Redis multiple requests

I am writing a very simple social networking app that uses Redis.
Each user has a sorted set that contains ids of items in their feed. If I want to display their feed, I do the following steps:
use ZREVRANGE to get ids of items in their feed
use HMGET to get the feed (each feed item is a string)
But now, I also want to know if the user has liked a feed item or not. So I have a set associated with each feed item that contains ids of user who have liked a feed item.
If I get 15 feed items, now I have to execute an additional 15 requests to Redis to find out, for each feed item if current user has commented on it or not (by checking if id exists in each set for each feed).
So that will take 15+1 requests.
Is this type of querying considered 'normal' when using Redis?

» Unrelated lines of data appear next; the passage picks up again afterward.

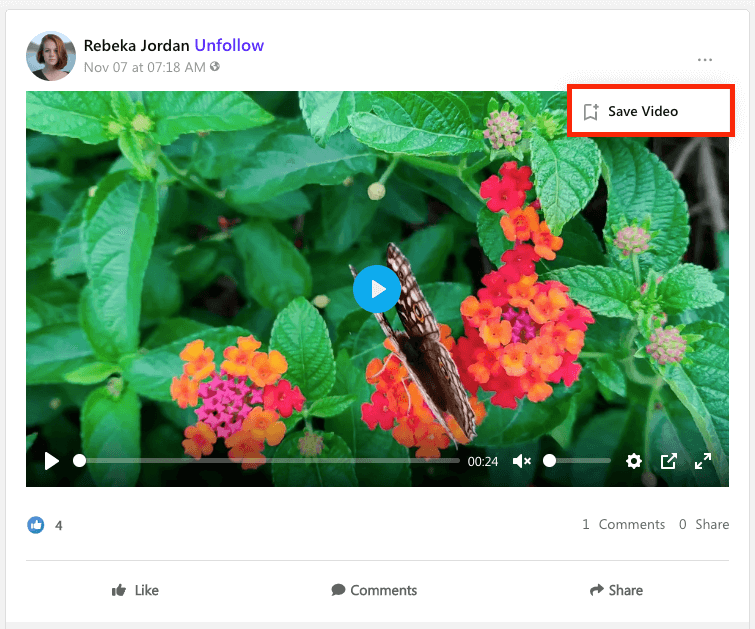Click the blue like reaction icon
The image size is (755, 629).
click(36, 524)
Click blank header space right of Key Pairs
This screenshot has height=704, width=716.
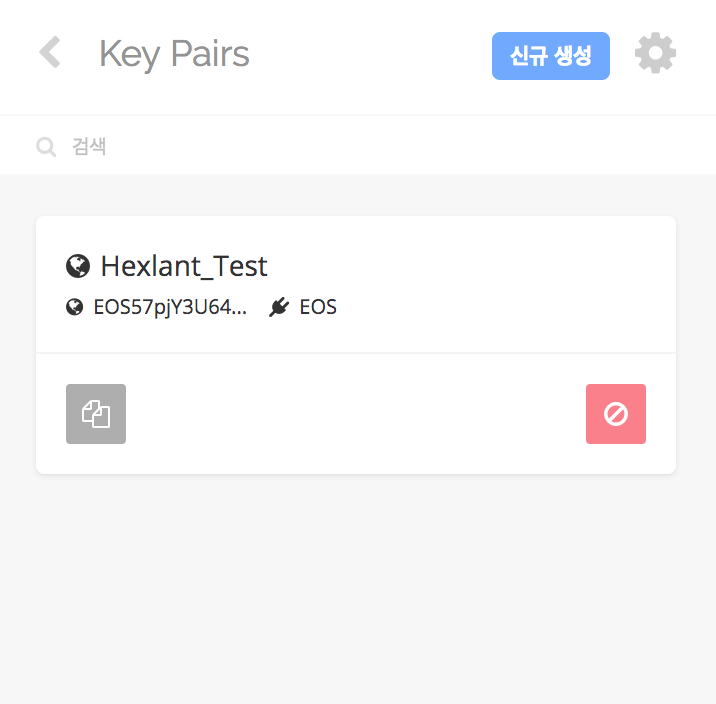(370, 54)

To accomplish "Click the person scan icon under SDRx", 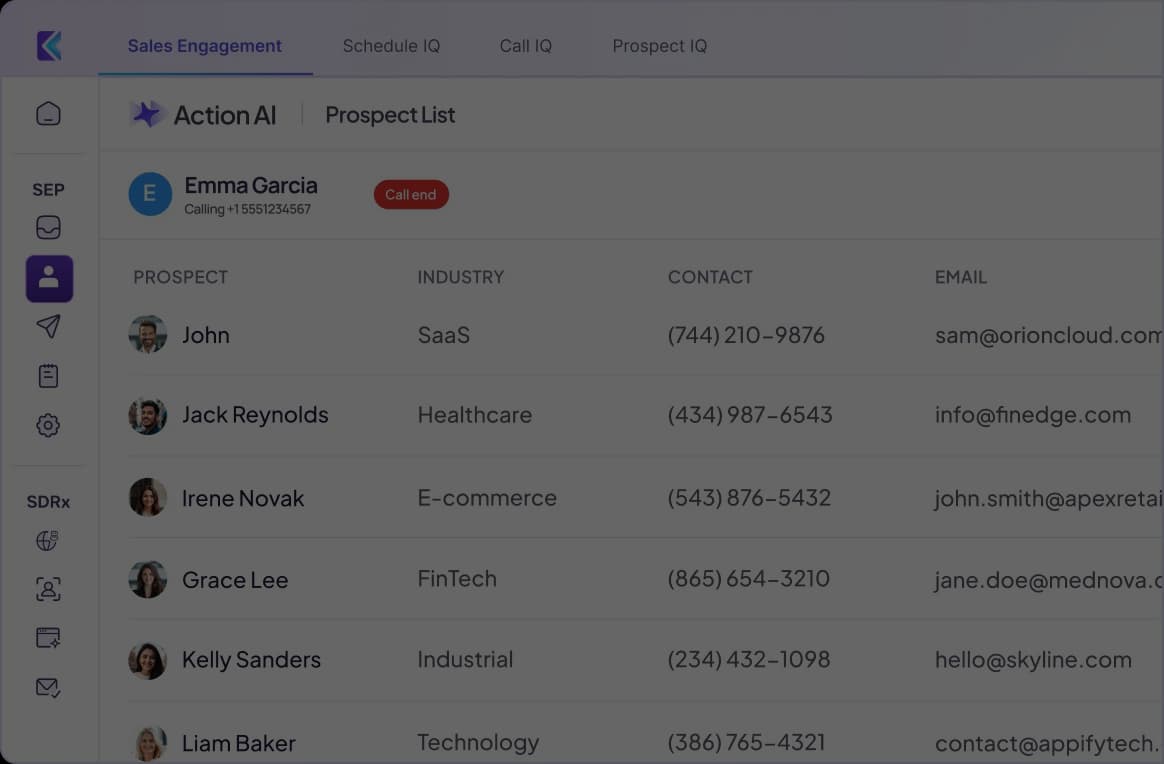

Are there better ways I can structure the data to avoid this many requests?
I am using redis-rb gem.
You can easily refactor your code to collapse the 15 requests in one by using pipelines (which redis-rb supports).
You get the ids from the sorted sets with the first request and then you use them to get the many keys you need based on those results (using the pipeline)
With this approach you should have 2 requests in total instead of 16 and keep your code quite simple.
As an alternative you can use a lua script and fetch everything in one request.
This kind of database (Non-relational database), you have to make a trade-off between multiple requests and include some data redundancy.
You should analyze each case separately and consider some aspects, like:
How frequently this data will be accessed?
How much space this redundancy will consume?
How many requests I will have to do, in order to have all data, without redundancy?
Performance is an issue?
In your case, I would suggest to keep a Set/Hash or just a JSON encoded data for each user with a historical of all recent user interaction, such as comments, likes, etc. Every time the user access the feeds you just have to read the feeds and the historical; only two requests.
One thing to keep in mind, every user interaction, you must update all redundant data as well.